* [GOAL OF THE EXERCISE]
Using the entries below, write out the line with "This screenshot has height=591, width=732.", the line with "Task: Open 20 アクティビティ for June", and every line in between, exactly as each is written.

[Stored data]
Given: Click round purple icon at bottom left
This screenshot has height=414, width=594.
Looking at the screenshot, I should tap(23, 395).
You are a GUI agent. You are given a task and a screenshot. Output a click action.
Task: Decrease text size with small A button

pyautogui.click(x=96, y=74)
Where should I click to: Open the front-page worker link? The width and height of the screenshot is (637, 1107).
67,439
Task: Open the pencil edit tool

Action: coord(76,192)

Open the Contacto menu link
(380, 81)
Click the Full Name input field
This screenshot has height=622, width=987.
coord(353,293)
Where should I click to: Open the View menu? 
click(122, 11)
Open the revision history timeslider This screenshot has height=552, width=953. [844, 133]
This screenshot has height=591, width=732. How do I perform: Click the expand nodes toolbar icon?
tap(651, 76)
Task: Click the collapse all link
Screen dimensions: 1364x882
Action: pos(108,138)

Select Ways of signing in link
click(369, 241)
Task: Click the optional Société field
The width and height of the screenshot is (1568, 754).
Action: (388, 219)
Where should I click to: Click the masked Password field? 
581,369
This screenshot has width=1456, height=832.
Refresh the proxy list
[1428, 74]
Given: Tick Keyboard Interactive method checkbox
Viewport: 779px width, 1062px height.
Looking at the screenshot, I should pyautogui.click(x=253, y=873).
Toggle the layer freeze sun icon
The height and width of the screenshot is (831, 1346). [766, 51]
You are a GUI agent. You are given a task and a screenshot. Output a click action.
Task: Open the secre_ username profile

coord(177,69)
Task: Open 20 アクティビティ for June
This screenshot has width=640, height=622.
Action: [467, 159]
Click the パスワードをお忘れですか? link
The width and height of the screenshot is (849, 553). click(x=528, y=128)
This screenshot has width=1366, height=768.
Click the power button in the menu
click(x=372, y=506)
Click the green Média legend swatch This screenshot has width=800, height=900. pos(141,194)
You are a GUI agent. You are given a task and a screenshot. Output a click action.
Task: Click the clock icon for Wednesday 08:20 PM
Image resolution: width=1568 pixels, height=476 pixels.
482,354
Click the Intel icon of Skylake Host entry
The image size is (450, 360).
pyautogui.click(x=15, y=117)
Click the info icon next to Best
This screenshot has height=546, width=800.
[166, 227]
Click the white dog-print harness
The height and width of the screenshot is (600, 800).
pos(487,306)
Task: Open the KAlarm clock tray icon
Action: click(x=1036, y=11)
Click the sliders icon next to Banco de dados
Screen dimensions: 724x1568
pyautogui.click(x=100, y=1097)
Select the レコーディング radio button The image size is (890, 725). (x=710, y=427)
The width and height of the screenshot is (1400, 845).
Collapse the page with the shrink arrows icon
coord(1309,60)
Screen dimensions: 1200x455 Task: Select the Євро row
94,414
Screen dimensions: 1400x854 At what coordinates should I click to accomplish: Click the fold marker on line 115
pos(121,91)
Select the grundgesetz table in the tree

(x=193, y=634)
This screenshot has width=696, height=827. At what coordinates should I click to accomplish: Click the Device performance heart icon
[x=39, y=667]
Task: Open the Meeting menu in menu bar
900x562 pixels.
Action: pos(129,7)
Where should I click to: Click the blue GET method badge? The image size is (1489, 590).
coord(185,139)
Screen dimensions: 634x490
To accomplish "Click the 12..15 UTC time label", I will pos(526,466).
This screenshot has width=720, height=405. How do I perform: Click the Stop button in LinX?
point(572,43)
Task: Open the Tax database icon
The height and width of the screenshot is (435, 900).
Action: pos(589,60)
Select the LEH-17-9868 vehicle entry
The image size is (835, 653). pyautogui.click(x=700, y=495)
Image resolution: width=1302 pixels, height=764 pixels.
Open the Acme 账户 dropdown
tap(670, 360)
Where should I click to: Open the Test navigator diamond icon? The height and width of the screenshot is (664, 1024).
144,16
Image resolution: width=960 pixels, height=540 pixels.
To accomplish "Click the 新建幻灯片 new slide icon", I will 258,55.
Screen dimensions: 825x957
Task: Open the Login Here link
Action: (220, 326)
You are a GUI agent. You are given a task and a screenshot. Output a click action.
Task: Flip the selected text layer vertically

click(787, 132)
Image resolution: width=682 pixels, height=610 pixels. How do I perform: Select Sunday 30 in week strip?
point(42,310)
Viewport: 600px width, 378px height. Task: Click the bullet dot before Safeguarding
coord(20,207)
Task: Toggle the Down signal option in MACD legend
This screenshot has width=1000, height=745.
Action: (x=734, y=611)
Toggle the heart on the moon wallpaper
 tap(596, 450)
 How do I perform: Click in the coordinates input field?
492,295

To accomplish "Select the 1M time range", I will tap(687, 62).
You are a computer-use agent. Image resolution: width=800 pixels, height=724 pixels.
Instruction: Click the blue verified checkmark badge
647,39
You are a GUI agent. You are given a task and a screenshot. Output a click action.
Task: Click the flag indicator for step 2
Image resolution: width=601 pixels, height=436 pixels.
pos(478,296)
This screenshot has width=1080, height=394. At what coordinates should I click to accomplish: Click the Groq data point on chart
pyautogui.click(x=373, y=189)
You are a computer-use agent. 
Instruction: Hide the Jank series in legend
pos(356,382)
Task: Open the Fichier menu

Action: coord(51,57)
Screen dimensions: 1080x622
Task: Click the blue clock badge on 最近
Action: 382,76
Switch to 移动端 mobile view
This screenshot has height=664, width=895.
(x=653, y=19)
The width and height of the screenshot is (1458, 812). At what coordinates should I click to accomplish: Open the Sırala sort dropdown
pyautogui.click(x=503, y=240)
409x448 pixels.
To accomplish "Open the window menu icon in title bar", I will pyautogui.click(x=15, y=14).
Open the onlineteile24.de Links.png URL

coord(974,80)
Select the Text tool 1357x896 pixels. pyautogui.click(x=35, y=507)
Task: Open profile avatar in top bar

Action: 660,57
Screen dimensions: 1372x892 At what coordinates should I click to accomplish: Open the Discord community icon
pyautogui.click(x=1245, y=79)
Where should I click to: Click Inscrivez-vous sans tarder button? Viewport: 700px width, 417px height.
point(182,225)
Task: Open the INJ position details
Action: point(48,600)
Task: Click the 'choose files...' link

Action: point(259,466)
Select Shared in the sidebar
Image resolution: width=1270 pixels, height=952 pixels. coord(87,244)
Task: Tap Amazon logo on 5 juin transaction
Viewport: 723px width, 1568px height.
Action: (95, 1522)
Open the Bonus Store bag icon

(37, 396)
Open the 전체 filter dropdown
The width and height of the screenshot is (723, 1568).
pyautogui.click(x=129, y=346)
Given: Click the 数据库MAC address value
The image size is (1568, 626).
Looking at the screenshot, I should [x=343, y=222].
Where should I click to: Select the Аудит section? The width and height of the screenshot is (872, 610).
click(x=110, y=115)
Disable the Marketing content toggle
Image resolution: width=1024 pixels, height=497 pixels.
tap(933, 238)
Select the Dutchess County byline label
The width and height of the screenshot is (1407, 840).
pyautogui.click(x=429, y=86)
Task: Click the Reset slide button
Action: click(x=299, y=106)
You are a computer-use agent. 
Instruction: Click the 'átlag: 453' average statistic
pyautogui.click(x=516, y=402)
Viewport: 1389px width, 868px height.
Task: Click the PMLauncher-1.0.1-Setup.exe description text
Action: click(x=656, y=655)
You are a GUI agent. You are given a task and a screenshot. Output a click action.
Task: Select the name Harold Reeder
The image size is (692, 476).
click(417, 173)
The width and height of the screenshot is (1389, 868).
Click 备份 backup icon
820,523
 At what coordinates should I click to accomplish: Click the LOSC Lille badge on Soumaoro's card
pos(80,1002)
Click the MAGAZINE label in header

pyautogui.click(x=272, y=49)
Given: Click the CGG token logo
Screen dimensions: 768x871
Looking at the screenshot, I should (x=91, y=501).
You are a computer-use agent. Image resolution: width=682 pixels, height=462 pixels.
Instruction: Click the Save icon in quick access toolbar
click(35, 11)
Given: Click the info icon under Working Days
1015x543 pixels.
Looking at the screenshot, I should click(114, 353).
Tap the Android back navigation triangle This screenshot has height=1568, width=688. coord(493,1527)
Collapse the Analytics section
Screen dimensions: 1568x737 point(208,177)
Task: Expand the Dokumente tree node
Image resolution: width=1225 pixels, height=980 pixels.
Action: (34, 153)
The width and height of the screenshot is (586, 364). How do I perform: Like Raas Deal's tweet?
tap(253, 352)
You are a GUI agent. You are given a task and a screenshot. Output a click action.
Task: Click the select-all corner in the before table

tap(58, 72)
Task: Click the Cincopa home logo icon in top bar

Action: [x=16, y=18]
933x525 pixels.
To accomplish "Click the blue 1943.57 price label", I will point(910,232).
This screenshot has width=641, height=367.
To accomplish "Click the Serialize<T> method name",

* [WRITTEN REPLY]
This screenshot has height=591, width=732. How do I perform: Click the expand nodes toolbar icon?
tap(651, 76)
Task: Click the collapse all link
Screen dimensions: 1364x882
Action: pos(108,138)

Select Ways of signing in link
click(369, 241)
Task: Click the optional Société field
The width and height of the screenshot is (1568, 754).
Action: (388, 219)
Where should I click to: Click the masked Password field? 
581,369
This screenshot has width=1456, height=832.
Refresh the proxy list
[1428, 74]
Given: Tick Keyboard Interactive method checkbox
Viewport: 779px width, 1062px height.
Looking at the screenshot, I should pyautogui.click(x=253, y=873).
Toggle the layer freeze sun icon
The height and width of the screenshot is (831, 1346). [766, 51]
You are a GUI agent. You are given a task and a screenshot. Output a click action.
Task: Open the secre_ username profile

coord(177,69)
Task: Open 20 アクティビティ for June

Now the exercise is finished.